_YOUR ASSIGNMENT_
All that is needed is the line in the material below containing "Databricks (30, 2027)", plus every line after it, printed exactly.

________________________________________

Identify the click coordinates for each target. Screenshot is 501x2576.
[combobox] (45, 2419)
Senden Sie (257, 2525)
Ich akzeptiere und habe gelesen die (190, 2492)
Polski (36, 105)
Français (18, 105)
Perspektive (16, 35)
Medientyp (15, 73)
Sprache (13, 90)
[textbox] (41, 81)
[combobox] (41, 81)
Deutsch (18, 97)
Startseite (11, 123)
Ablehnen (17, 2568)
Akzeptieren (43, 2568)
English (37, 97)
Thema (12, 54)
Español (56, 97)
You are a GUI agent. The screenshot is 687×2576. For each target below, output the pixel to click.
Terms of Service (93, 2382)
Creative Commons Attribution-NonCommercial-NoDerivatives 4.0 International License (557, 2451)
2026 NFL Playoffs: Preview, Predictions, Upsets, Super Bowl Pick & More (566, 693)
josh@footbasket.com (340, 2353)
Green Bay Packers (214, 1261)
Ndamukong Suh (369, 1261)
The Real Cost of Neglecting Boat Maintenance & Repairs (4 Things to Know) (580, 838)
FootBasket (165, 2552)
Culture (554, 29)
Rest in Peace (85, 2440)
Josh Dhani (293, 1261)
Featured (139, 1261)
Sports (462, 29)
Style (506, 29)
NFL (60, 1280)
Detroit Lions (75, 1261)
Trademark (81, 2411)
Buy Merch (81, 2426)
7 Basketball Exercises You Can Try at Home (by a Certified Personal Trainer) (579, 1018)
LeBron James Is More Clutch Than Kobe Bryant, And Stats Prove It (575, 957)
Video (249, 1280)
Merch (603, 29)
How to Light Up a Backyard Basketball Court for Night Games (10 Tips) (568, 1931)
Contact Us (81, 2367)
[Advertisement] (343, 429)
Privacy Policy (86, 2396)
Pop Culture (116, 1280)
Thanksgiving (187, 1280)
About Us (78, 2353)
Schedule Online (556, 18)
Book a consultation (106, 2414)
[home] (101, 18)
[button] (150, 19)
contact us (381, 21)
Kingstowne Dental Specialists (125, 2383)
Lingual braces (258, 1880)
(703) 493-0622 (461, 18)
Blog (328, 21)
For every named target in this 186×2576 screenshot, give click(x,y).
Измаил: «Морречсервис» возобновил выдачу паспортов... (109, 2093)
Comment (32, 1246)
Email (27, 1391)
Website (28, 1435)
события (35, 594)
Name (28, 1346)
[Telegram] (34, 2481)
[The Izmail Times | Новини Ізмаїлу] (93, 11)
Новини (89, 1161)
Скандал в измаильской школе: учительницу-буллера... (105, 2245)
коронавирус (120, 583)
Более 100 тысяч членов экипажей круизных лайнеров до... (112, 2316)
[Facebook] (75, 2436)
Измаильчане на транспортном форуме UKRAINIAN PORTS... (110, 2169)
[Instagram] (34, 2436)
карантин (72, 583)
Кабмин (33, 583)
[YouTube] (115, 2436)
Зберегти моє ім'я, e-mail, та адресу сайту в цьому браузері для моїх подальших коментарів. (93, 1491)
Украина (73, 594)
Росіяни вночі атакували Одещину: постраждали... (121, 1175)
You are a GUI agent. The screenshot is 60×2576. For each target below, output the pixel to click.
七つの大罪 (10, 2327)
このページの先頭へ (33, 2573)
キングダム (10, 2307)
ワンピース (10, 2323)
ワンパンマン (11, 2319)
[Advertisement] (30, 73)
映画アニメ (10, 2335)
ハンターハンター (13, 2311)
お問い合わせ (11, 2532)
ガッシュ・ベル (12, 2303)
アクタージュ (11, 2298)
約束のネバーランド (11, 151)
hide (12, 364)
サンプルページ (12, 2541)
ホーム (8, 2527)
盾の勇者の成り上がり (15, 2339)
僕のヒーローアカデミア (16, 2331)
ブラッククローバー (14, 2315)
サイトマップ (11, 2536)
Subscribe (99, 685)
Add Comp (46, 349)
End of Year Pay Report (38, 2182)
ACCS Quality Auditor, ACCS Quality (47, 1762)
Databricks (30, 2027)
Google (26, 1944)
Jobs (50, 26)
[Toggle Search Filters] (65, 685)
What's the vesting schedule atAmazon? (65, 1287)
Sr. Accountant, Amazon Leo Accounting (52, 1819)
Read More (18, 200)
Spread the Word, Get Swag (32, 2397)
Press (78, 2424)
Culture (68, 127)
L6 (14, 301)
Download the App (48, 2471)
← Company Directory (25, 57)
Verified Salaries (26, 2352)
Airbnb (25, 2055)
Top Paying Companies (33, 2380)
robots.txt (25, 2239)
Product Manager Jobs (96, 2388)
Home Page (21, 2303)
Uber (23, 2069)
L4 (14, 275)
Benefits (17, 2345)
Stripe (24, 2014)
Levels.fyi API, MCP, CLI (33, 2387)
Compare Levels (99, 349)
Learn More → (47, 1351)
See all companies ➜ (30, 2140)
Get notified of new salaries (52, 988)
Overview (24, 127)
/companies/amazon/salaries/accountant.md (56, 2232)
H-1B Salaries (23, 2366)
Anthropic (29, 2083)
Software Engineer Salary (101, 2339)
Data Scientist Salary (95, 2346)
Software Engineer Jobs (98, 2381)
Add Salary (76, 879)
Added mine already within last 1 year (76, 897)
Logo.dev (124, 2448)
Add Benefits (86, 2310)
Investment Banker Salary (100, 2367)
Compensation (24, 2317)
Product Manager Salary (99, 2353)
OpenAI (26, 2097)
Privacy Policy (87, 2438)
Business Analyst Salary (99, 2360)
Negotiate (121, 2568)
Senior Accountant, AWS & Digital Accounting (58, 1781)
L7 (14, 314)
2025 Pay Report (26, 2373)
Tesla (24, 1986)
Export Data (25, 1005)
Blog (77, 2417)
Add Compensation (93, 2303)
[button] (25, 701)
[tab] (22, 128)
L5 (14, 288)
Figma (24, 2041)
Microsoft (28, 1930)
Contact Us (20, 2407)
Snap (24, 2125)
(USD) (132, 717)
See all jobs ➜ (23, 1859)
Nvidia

________________________________________

_REPLY_
Databricks (30, 2027)
Google (26, 1944)
Jobs (50, 26)
[Toggle Search Filters] (65, 685)
What's the vesting schedule atAmazon? (65, 1287)
Sr. Accountant, Amazon Leo Accounting (52, 1819)
Read More (18, 200)
Spread the Word, Get Swag (32, 2397)
Press (78, 2424)
Culture (68, 127)
L6 (14, 301)
Download the App (48, 2471)
← Company Directory (25, 57)
Verified Salaries (26, 2352)
Airbnb (25, 2055)
Top Paying Companies (33, 2380)
robots.txt (25, 2239)
Product Manager Jobs (96, 2388)
Home Page (21, 2303)
Uber (23, 2069)
L4 (14, 275)
Benefits (17, 2345)
Stripe (24, 2014)
Levels.fyi API, MCP, CLI (33, 2387)
Compare Levels (99, 349)
Learn More → (47, 1351)
See all companies ➜ (30, 2140)
Get notified of new salaries (52, 988)
Overview (24, 127)
/companies/amazon/salaries/accountant.md (56, 2232)
H-1B Salaries (23, 2366)
Anthropic (29, 2083)
Software Engineer Salary (101, 2339)
Data Scientist Salary (95, 2346)
Software Engineer Jobs (98, 2381)
Add Salary (76, 879)
Added mine already within last 1 year (76, 897)
Logo.dev (124, 2448)
Add Benefits (86, 2310)
Investment Banker Salary (100, 2367)
Compensation (24, 2317)
Product Manager Salary (99, 2353)
OpenAI (26, 2097)
Privacy Policy (87, 2438)
Business Analyst Salary (99, 2360)
Negotiate (121, 2568)
Senior Accountant, AWS & Digital Accounting (58, 1781)
L7 (14, 314)
2025 Pay Report (26, 2373)
Tesla (24, 1986)
Export Data (25, 1005)
Blog (77, 2417)
Add Compensation (93, 2303)
[button] (25, 701)
[tab] (22, 128)
L5 (14, 288)
Figma (24, 2041)
Microsoft (28, 1930)
Contact Us (20, 2407)
Snap (24, 2125)
(USD) (132, 717)
See all jobs ➜ (23, 1859)
Nvidia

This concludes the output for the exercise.